The Last of the Niblungs

Livid with anger, the king bade his servants throw Gunnar, with hands bound, into a den of venomous snakes; but this did not daunt the reckless Niblung, and, his harp having been flung after him in derision, he calmly sat in the pit, harping with his toes, and lulling to sleep all the reptiles save one only. It was said that Atli’s mother had taken the form of this snake, and that she it was who now bit him in the side, and silenced his triumphant song for ever.

To celebrate his triumph, Atli now ordered a great feast, commanding Gudrun to be present to wait upon him. At this banquet he ate and drank heartily, little suspecting that his wife had slain both his sons, and had served up their roasted hearts and their blood mixed with wine in cups made of their skulls. After a time the king and his guests became intoxicated, when Gudrun, according to one version of the story, set fire to the palace, and as the drunken men were aroused, too late to escape, she revealed what she had done, and first stabbing her husband, she calmly perished in the flames with the Huns. Another version relates, however, that she murdered Atli with Sigurd’s sword, and having placed his body on a ship, which she sent adrift, she cast herself into the sea and was drowned.

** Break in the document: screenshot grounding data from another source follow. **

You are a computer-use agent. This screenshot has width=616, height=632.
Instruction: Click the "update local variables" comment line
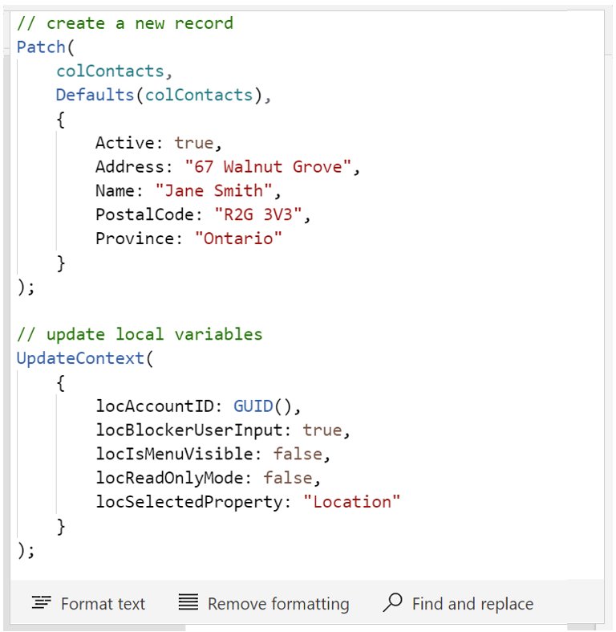[x=140, y=335]
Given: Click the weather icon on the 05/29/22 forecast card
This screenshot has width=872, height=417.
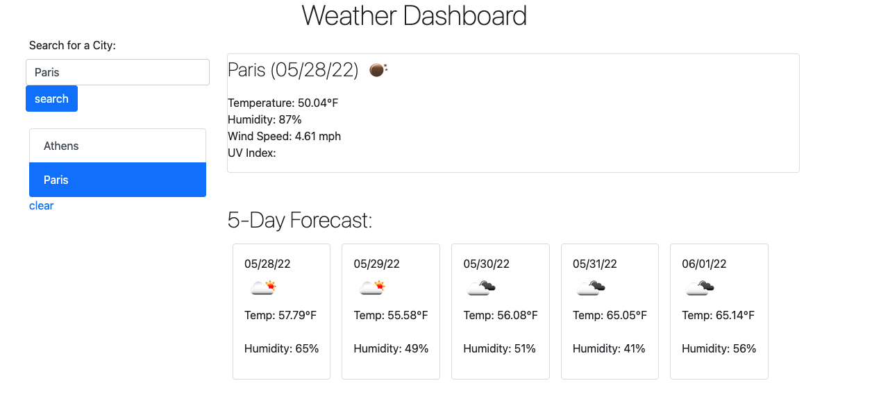Looking at the screenshot, I should [373, 287].
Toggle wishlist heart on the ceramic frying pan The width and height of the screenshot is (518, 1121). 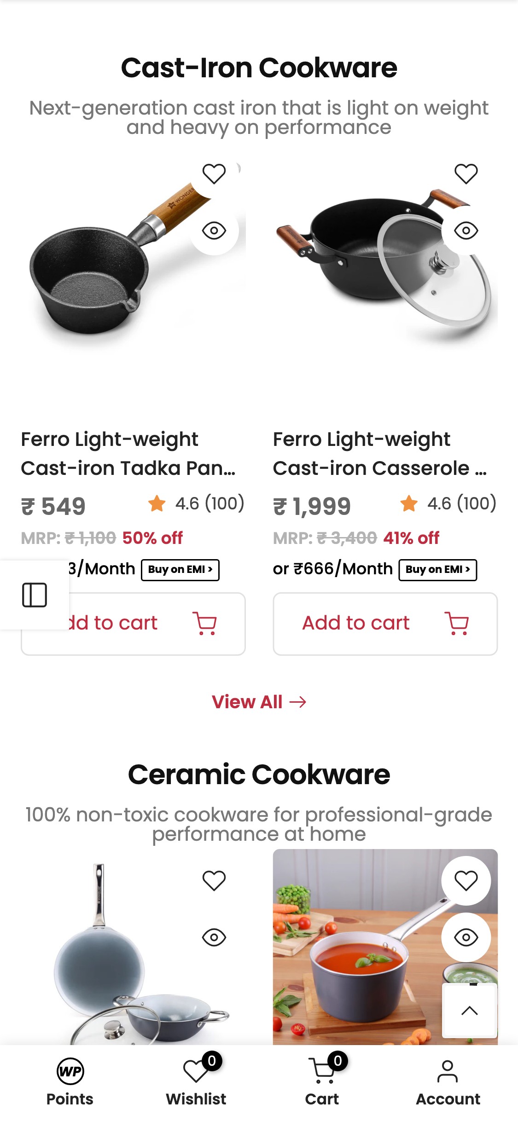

“She spread out her arms as she spake it, and away from the earth she leapt

And cut off her tide of returning: for the sea-waves over her swept,

And their will is her will henceforward, and who knoweth the deeps of the sea,

And the wealth of the bed of Gudrun, and the days that yet shall be?”

According to a third and very different version, Gudrun was not drowned, but was borne by the waves to the land where Jonakur was king. There she became his wife, and the mother of three sons, Sörli, Hamdir, and Erp. She recovered possession, moreover, of her beloved daughter Swanhild, who, in the meantime, had grown into a beautiful maiden of marriageable age.